• Entries shown:
○ ○ ○ ○ ○

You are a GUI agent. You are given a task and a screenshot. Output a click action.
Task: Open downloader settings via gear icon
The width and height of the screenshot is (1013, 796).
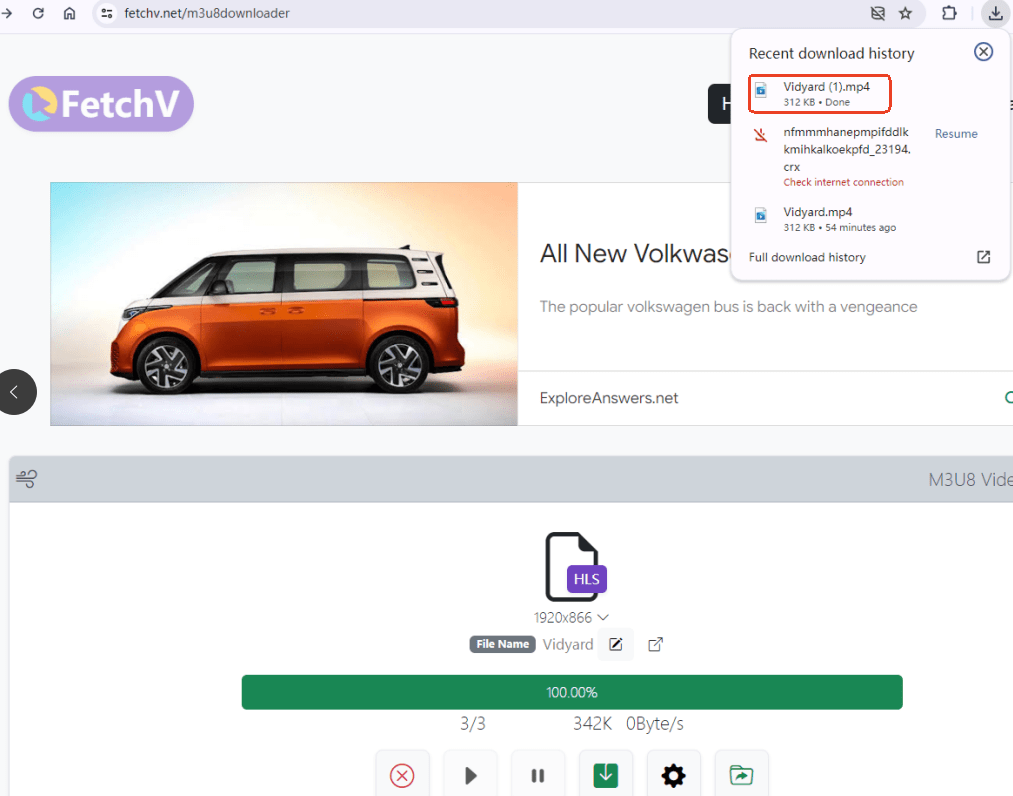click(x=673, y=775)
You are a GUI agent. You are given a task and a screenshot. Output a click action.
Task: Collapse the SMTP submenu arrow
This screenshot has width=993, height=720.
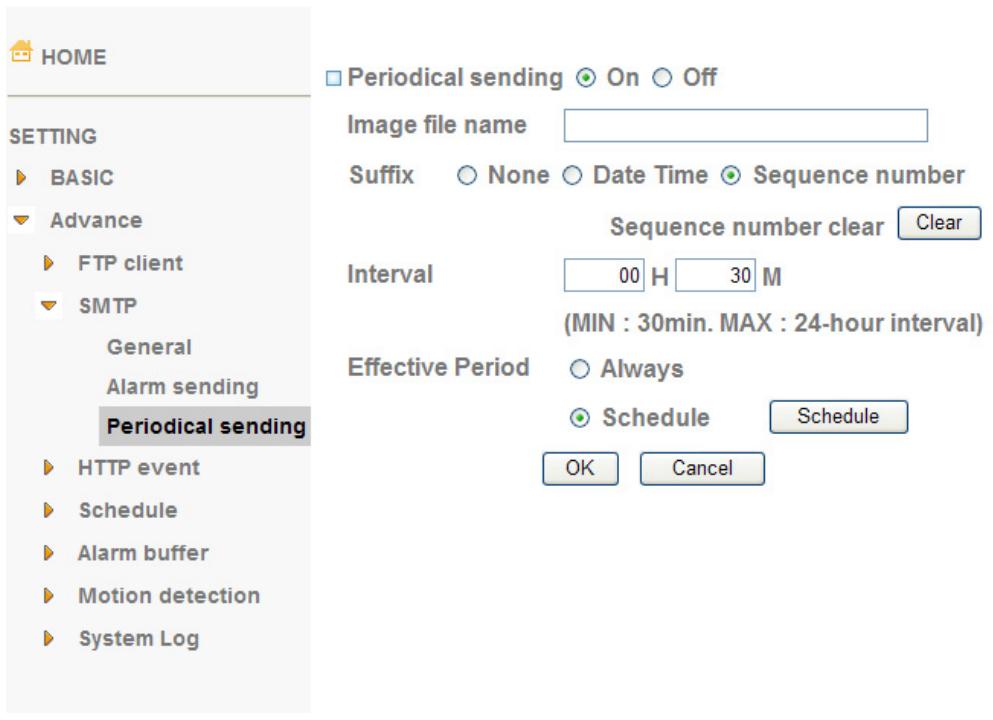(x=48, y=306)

○ ○ ○ ○ ○

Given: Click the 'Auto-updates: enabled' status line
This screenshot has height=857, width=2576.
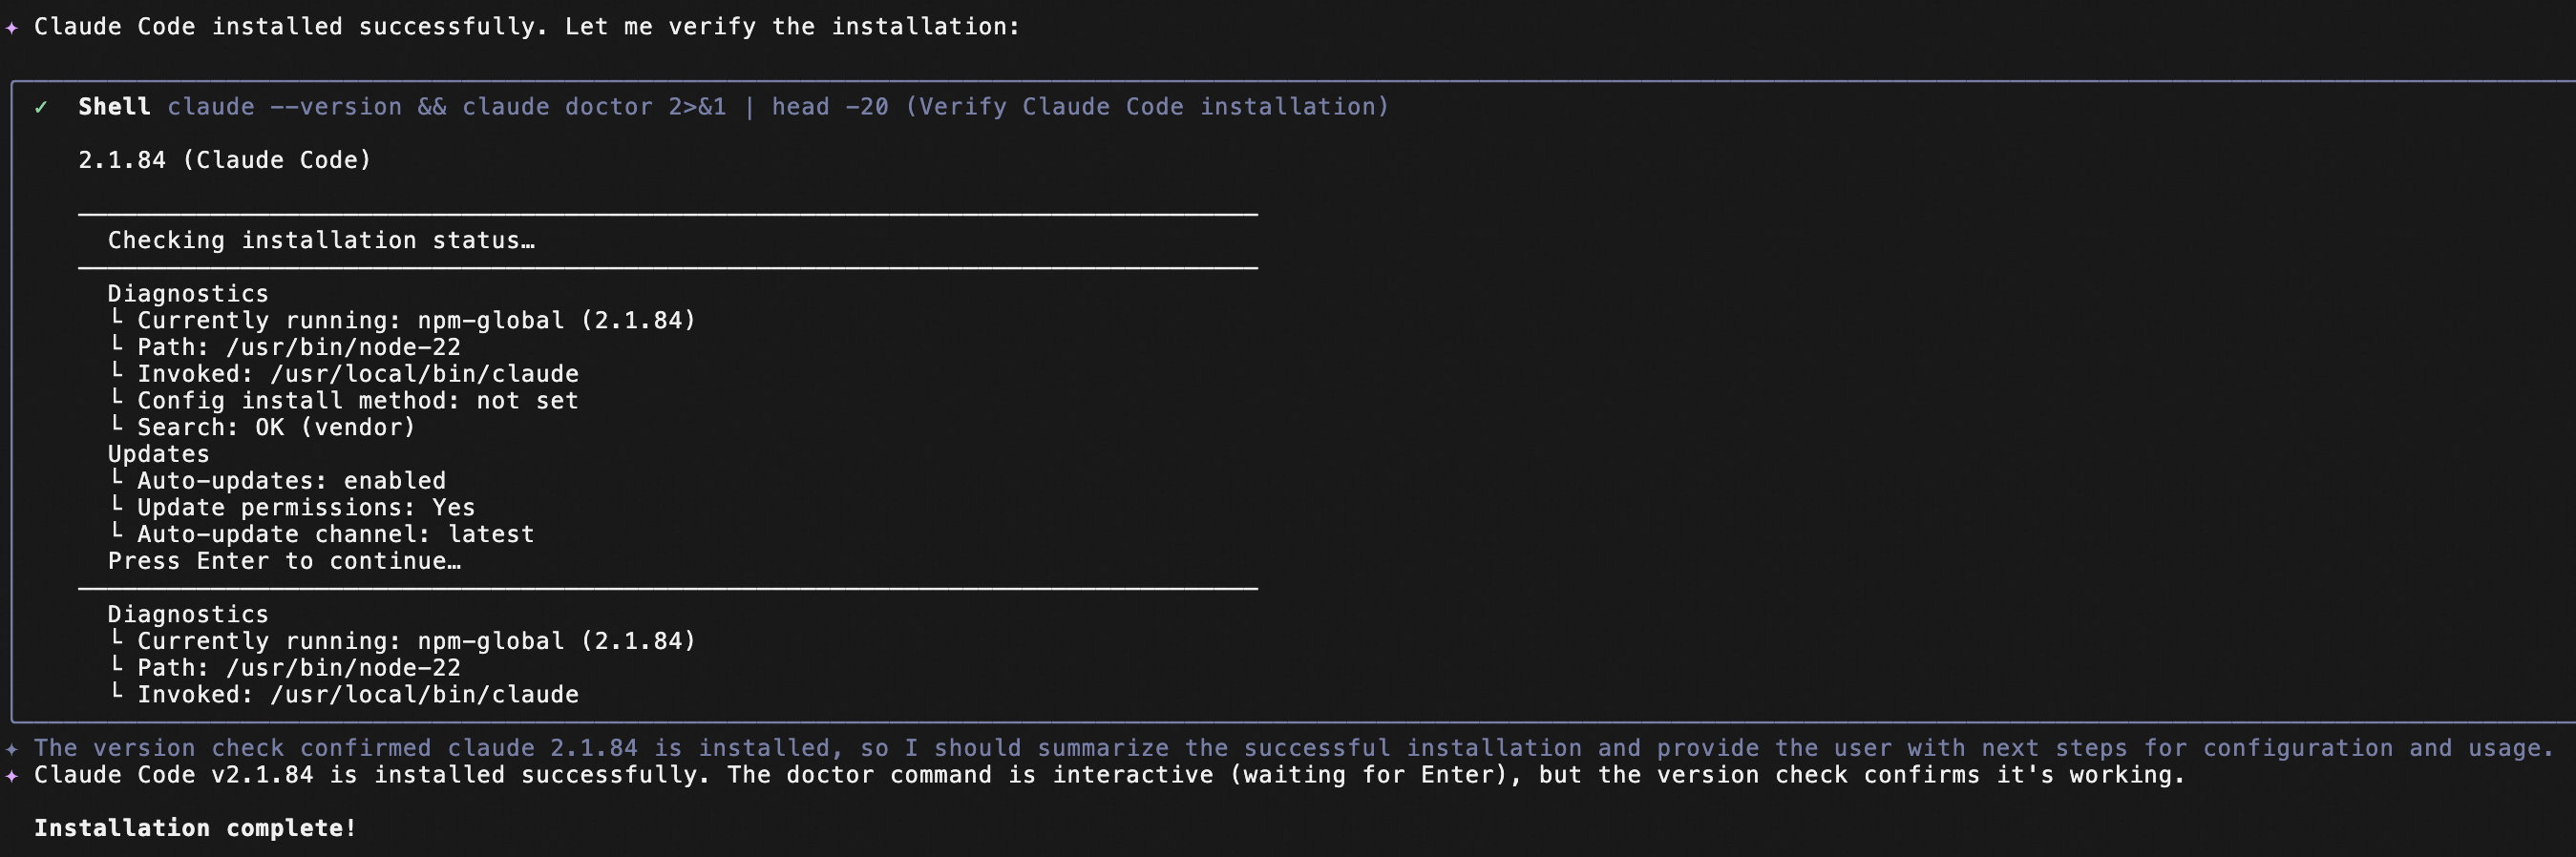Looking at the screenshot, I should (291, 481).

○ ○ ○ ○ ○

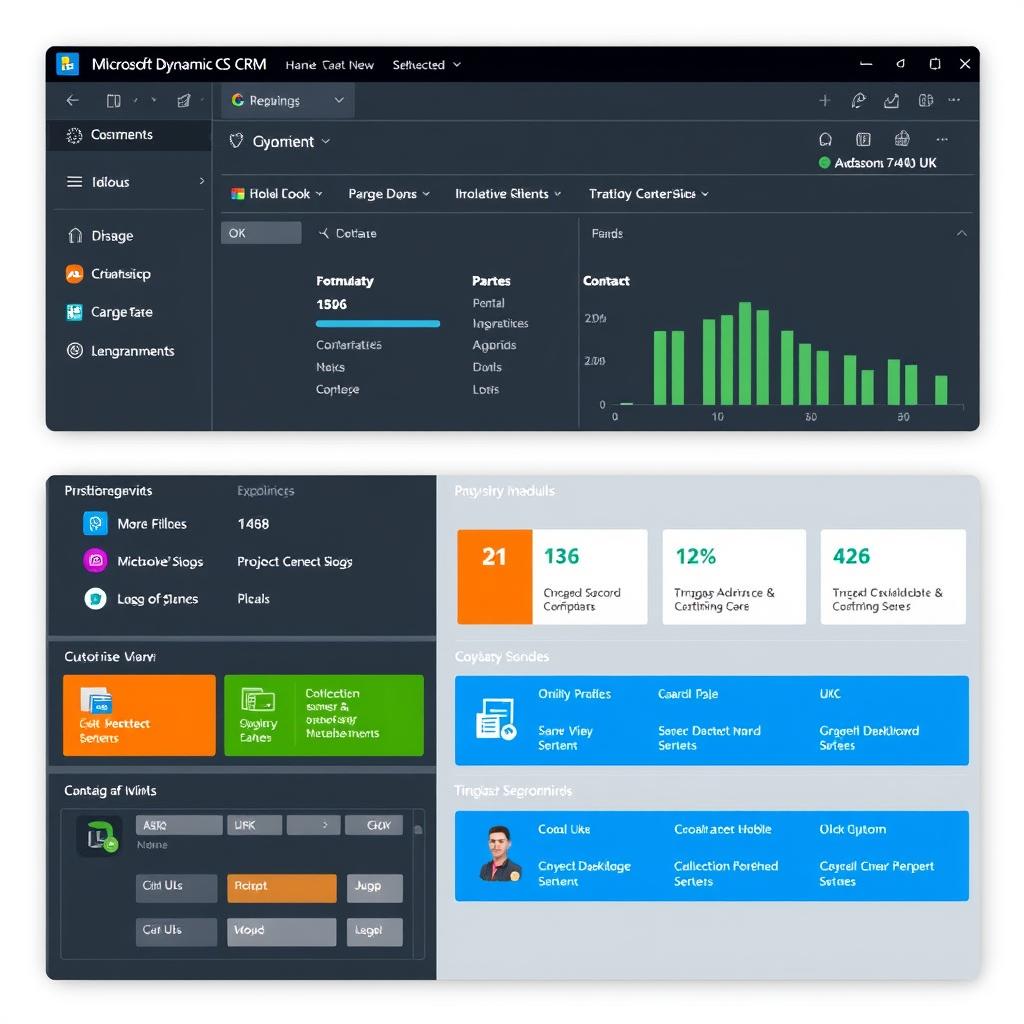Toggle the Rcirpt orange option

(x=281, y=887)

○ ○ ○ ○ ○

• Exercise:
Give the lines between the one containing "Given: Click the" and the one containing "Looking at the", inclusive, as a JSON list of strings with one string per line and blank lines skipped. Leave the pictures out of the answer.

• Full solution:
[
  "Given: Click the 'Auto-updates: enabled' status line",
  "This screenshot has height=857, width=2576.",
  "Looking at the screenshot, I should (291, 481)."
]